### Estratto della pagina
┌──
Alcuni difetti di SPID sono stati visti da tutti, ad esempio, quando c’è stato il Click day si è notato che i sistemi non erano dimensionati per numeri elevati di accessi. Si tratta però di un problema di giovinezza che nel frattempo dovrebbe essere stato risolto, sia per i server finali della PA sia per i sistemi SPID stessi.
Una cosa sicuramente molto positiva è che il livello di sicurezza di SPID è migliore di tanti altri sistemi. Va ricordato infatti che SPID non è solo un sistema di autenticazione, quanto piuttosto un sistema di identità, ossia c’è la certezza che la persona che si autentica è proprio lei, una sicurezza in più garantita dallo stesso Stato italiano. Diventa molto più difficile organizzare truffe o sostituzioni di persona se si usa SPID. Il suo utilizzo è quindi molto utile, sia per l’autenticazione più forte, sia per la maggiore certezza sui dati personali associati a quelle credenziali di autenticazione, sulla validità legale della transazione abilitata.
└──
### Dati
┌──
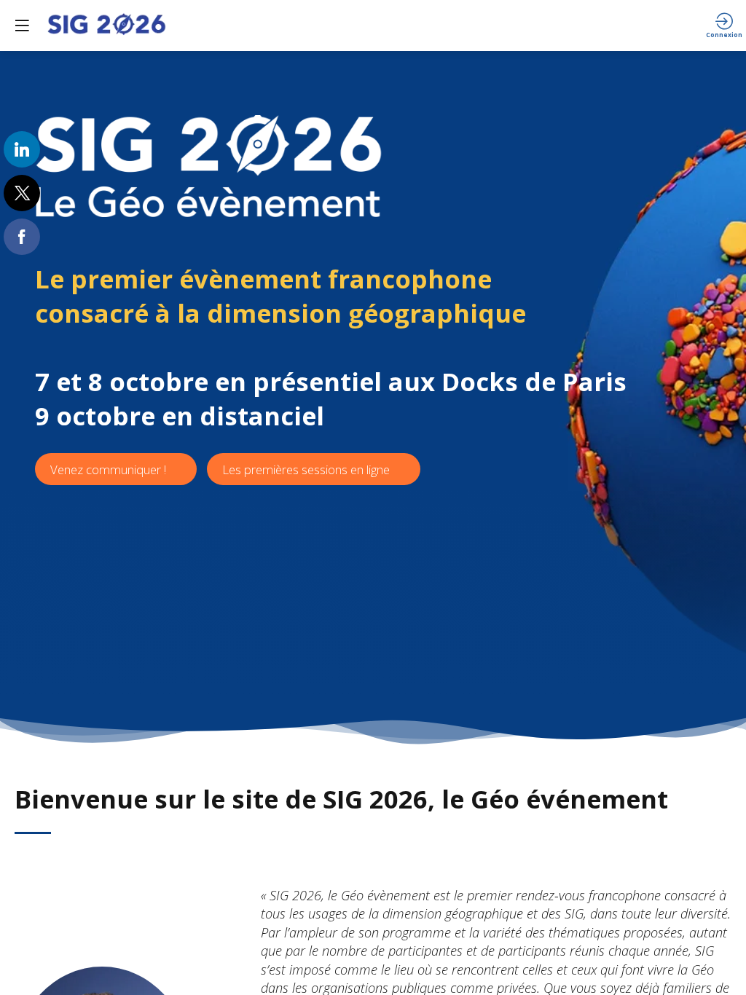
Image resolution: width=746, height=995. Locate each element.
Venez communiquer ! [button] (108, 469)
└──
### Dettagli del compito
Rispondi a queste domande sull'estratto dedicato a SPID:
1. Che cosa si è notato in occasione del Click day?
2. Oltre che sistema di autenticazione, che tipo di sistema è SPID?
3. Da chi è garantita la sicurezza in più che offre SPID?

### La risposta
1. Si è notato che i sistemi non erano dimensionati per numeri elevati di accessi.
2. SPID è un sistema di identità.
3. È garantita dallo Stato italiano.